How to forward declare a class in namespace?

Y

yuliy

Hello gurus,

I stuck in following: how can I do forward declaration if the forward
declared class is in some namespace?

something like

// header

class std::string; // approach#1

namespace std
{
class string; // approach#2
};

struct A
{
A();
~A();
std::string * p;
};

both approaches does not compiled.
So, How can I do it?

Thanks
 
D

Dervish

Following compiles well:
namespace std_
{
class string; // approach#2
};

struct A
{
std_::string * p;
};

So the problem is not in forward decalration in namespace. Actually
std::string is not a class but a typedef to template basic_string
instantiated with type char. Therefore forward declaration fails. So I
think there is no legal way to forward declare std::string.
Only classes accessed through <iostream> can be forward declared in
STL. One can use <iosfwd> to do this.
 
G

Gabriel

Hello gurus,

I stuck in following: how can I do forward declaration if the forward
declared class is in some namespace?

something like

// header

class std::string; // approach#1

namespace std
{
class string; // approach#2
};

struct A
{
A();
~A();
std::string * p;
};

both approaches does not compiled.
So, How can I do it?

Thanks

Approach #2 works in general. See this example, which compiles just fine
(compiling using cygwin: cygming special):

namespace ns
{ struct A; }

struct B
{ ns::A* a; };

namespace ns
{ struct A {}; }

int main()
{
B b; // "unused variable", I know
return 0;
}

You problem is that you got the type of std::string wrong. So, you
create a conflict between you saying
namespace std { class string; }
and the <string> header saying something else.
Consider this example, which also works:

// header.hpp
namespace std
{
template<typename _CharT, typename _Traits, typename _Alloc> class
basic_string;
typedef basic_string<char> string;
}
struct B
{ std::string* s; };

// main.cpp
#include <string>
#include "header.hpp"

int main()
{
B b;
return 0;
}

In the forward declaration I use the declaration which is also used in
the <string> library header.

Sadly, the above is still implementation-dependent. I would appreciate
some enlightenment how to do this really non-implementation-dependent.

Gabriel
 
G

Gabriel

Dervish said:
Following compiles well:
namespace std_
{
class string; // approach#2
};

struct A
{
std_::string * p;
};

So the problem is not in forward decalration in namespace. Actually
std::string is not a class but a typedef to template basic_string
instantiated with type char. Therefore forward declaration fails. So I
think there is no legal way to forward declare std::string.
Only classes accessed through <iostream> can be forward declared in
STL. One can use <iosfwd> to do this.

Why is that?
 
N

Neil Cerutti

// header.hpp
namespace std
{
template<typename _CharT, typename _Traits, typename _Alloc> class
basic_string;
typedef basic_string<char> string;
}
struct B
{ std::string* s; };

// main.cpp
#include <string>
#include "header.hpp"

int main()
{
B b;
return 0;
}

In the forward declaration I use the declaration which is also
used in the <string> library header.

Sadly, the above is still implementation-dependent. I would
appreciate some enlightenment how to do this really
non-implementation-dependent.

It can't be done. The implementation is allowed to include extra
trailing template parameters in the basic_string template, so no
forward declaration of std::basic_string will be portable.

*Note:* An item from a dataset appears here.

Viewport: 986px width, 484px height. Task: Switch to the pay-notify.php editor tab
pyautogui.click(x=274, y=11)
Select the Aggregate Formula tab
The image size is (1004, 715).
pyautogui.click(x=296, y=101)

A proxy class that contains a std::string could be used instead.

class string_proxy;

struct b
{
string_proxy *s;
};

string_proxy could be defined in your .cpp file.

#include <string>

class string_proxy
{
std::string s_;
public:
string_proxy(const std::string& s): s_(s) { }
std::string& operator() { return s_; }
const std::string& operator() const { return s_; }
};

The above is a simple-minded example; you might want something
with an automatic conversion to std::string, or implement the
subset of the std::string interface that you need for class B.